◆ **Provided data**

################

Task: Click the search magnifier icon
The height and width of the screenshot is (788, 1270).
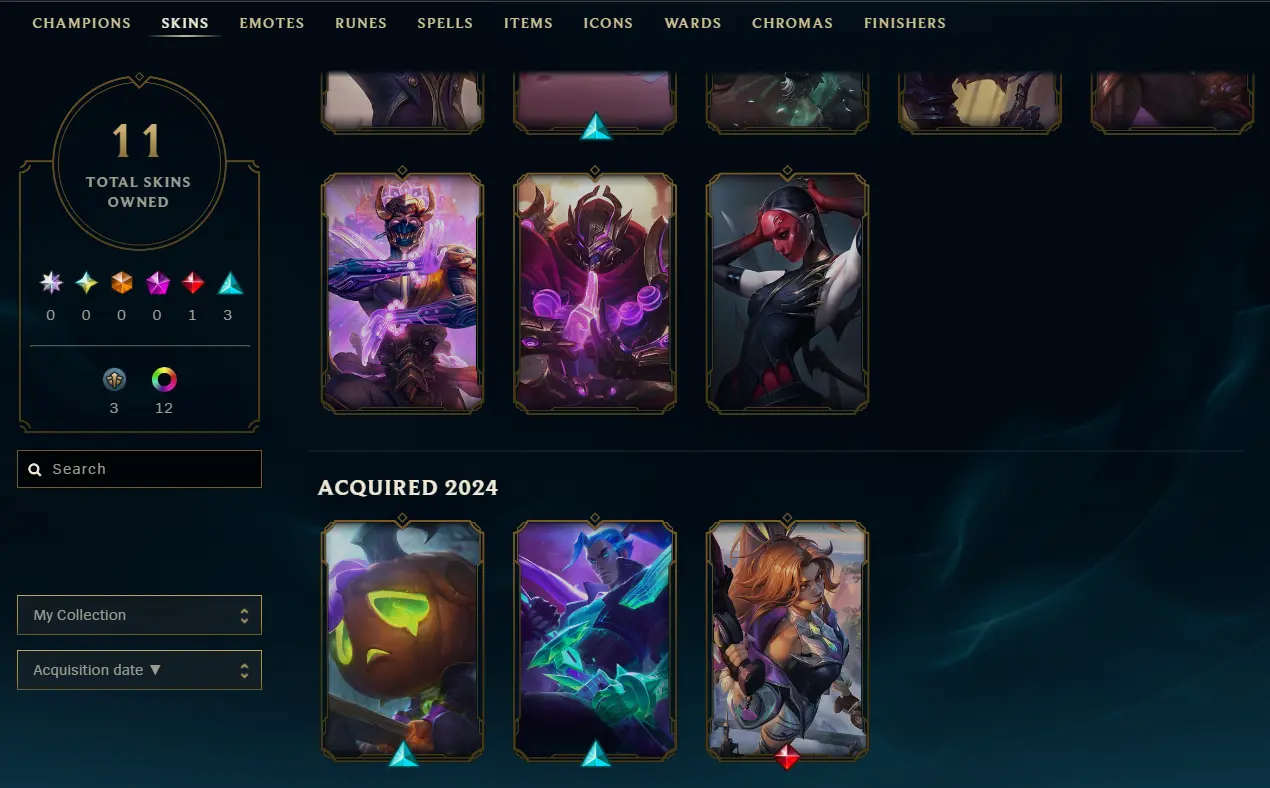Action: click(x=35, y=469)
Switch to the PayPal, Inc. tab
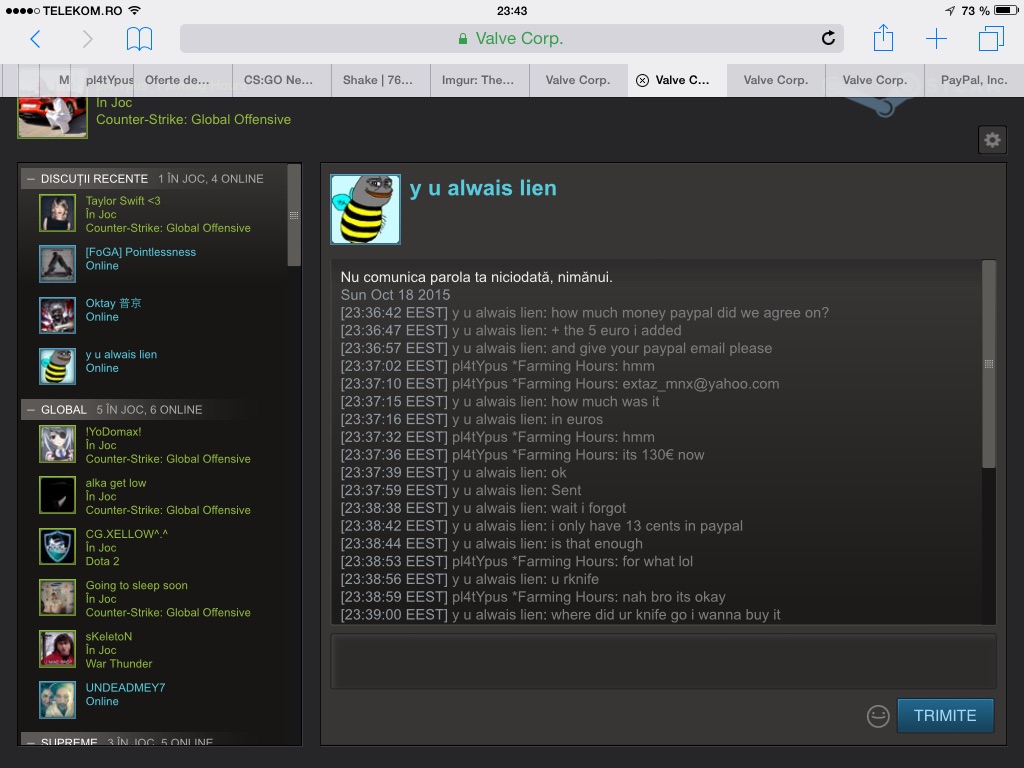Image resolution: width=1024 pixels, height=768 pixels. click(x=973, y=80)

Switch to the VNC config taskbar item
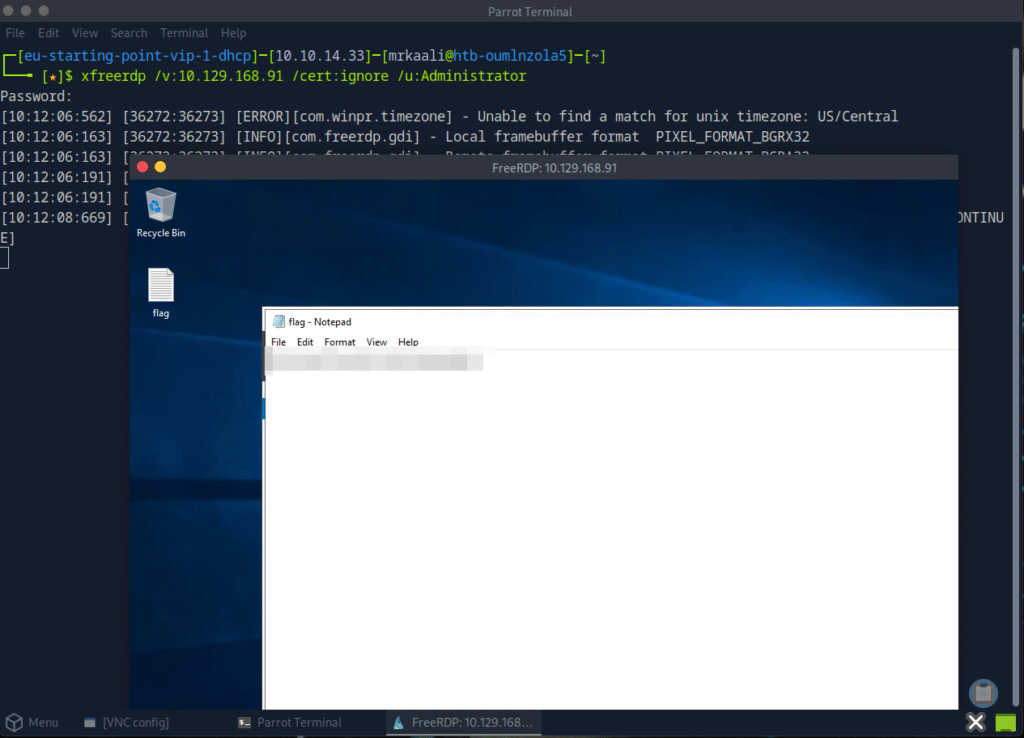(x=127, y=722)
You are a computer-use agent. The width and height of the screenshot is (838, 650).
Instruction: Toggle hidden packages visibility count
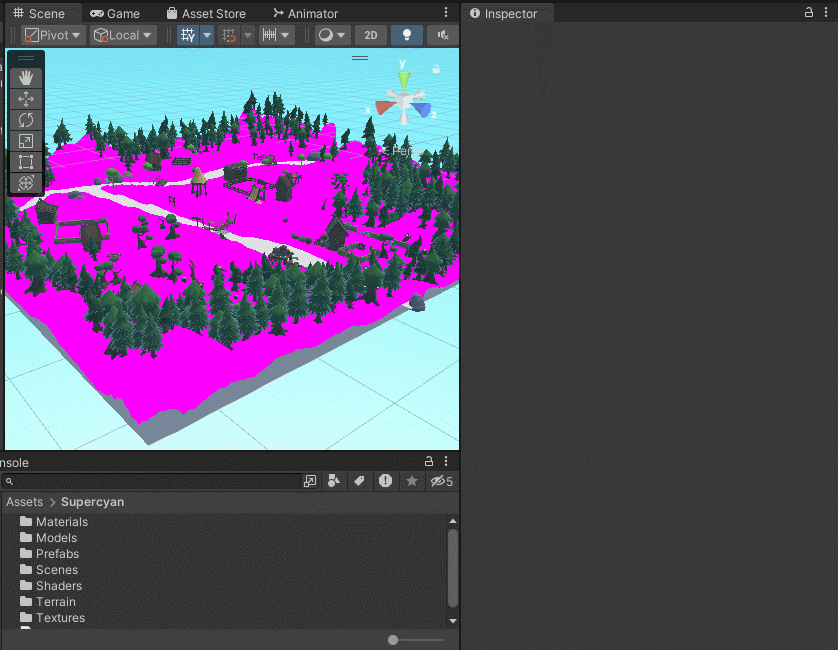tap(441, 481)
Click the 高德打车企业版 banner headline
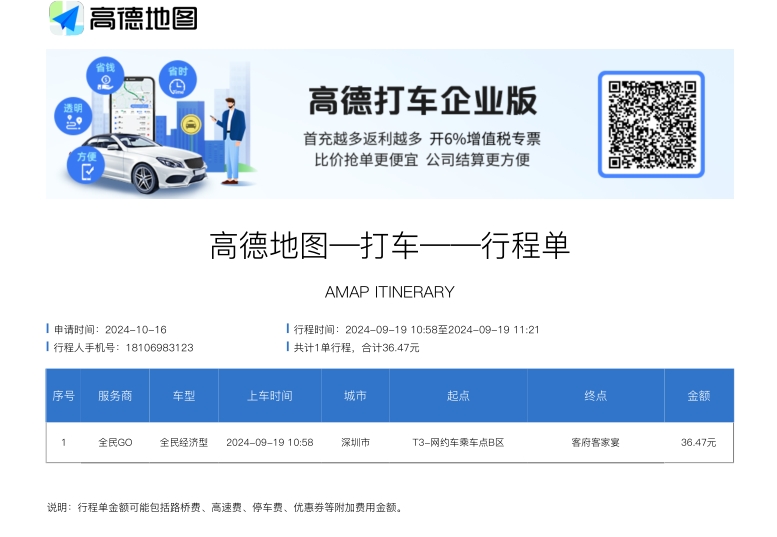This screenshot has height=537, width=777. pyautogui.click(x=422, y=101)
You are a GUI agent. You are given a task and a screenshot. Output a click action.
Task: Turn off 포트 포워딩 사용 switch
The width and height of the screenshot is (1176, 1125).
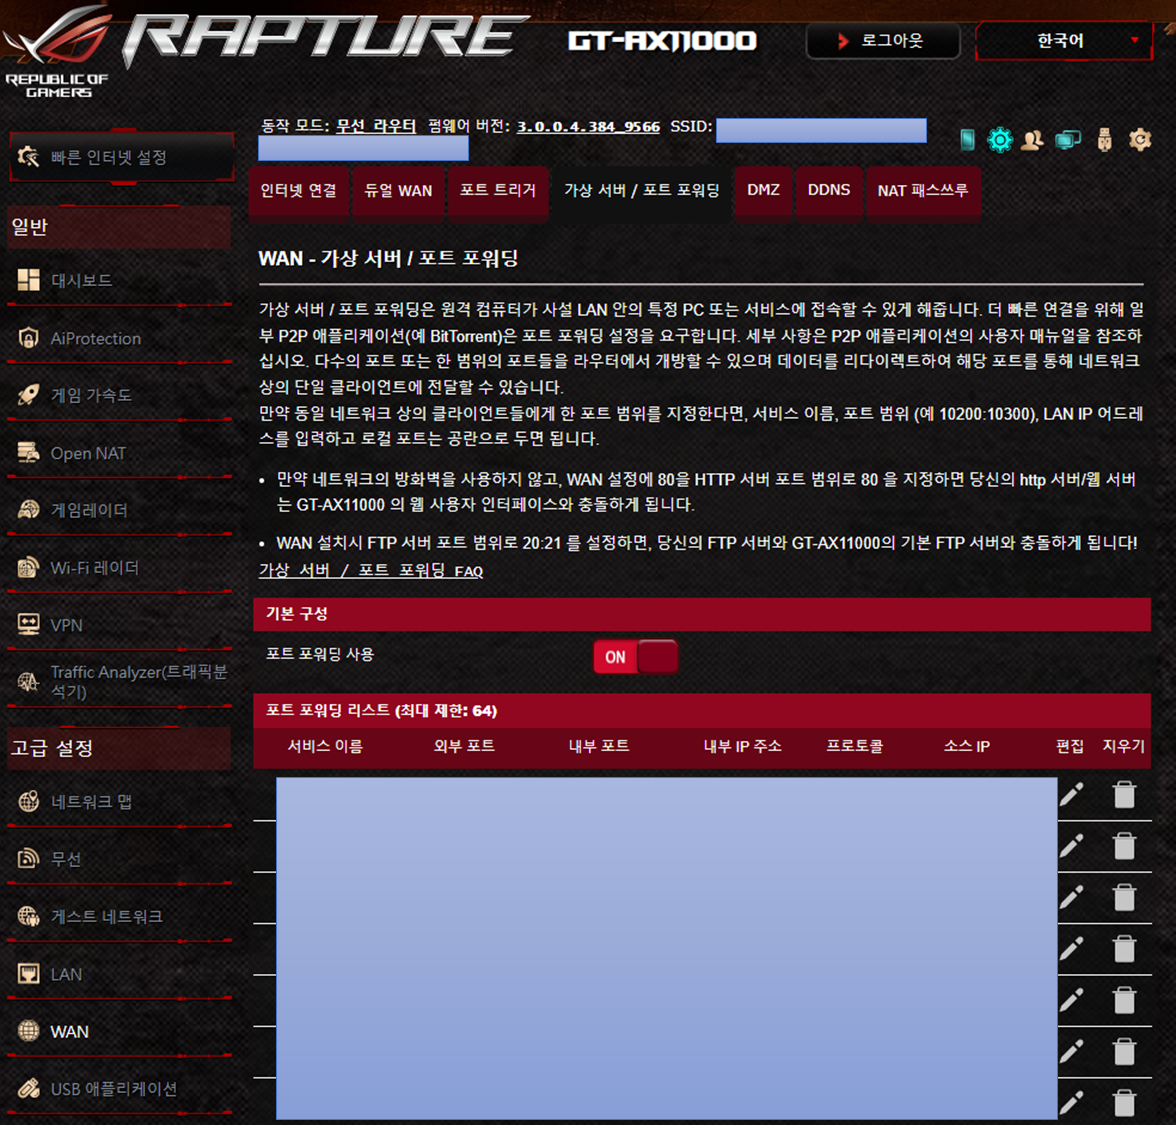tap(636, 656)
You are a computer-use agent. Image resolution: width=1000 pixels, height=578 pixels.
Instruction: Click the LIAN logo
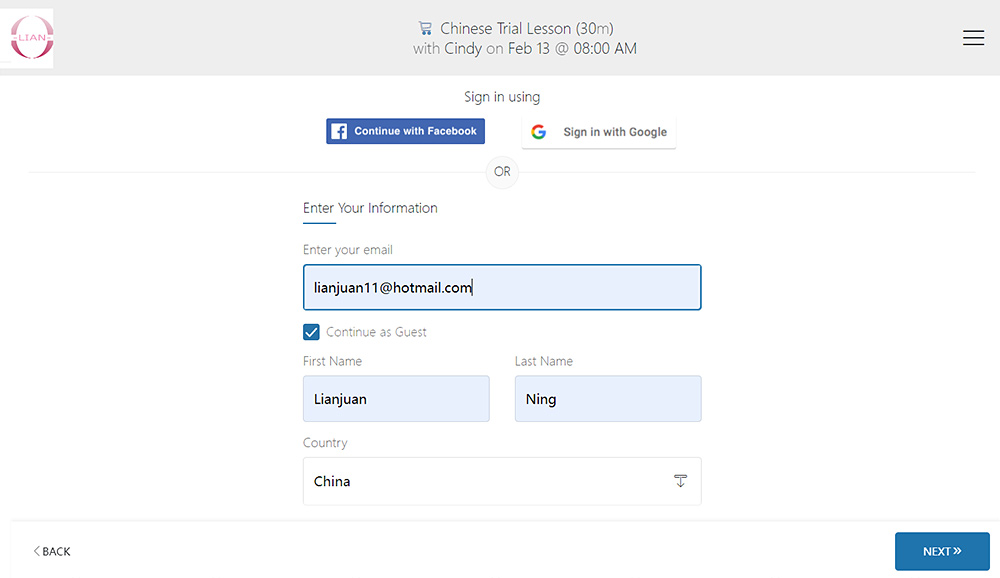pos(31,38)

################

Give back every record above exactly as written, skipping each picture.

◆ **Output of the exercise**
Task: Click the search magnifier icon
The height and width of the screenshot is (788, 1270).
Action: click(x=35, y=469)
Switch to the PayPal, Inc. tab
Image resolution: width=1024 pixels, height=768 pixels. click(x=973, y=80)

Switch to the VNC config taskbar item
(x=127, y=722)
You are a computer-use agent. The width and height of the screenshot is (838, 650).
Instruction: Toggle hidden packages visibility count
tap(441, 481)
Click the 高德打车企业版 banner headline
This screenshot has height=537, width=777. pyautogui.click(x=422, y=101)
You are a GUI agent. You are given a task and a screenshot. Output a click action.
Task: Turn off 포트 포워딩 사용 switch
The width and height of the screenshot is (1176, 1125).
tap(636, 656)
You are a computer-use agent. Image resolution: width=1000 pixels, height=578 pixels.
Instruction: Click the LIAN logo
pos(31,38)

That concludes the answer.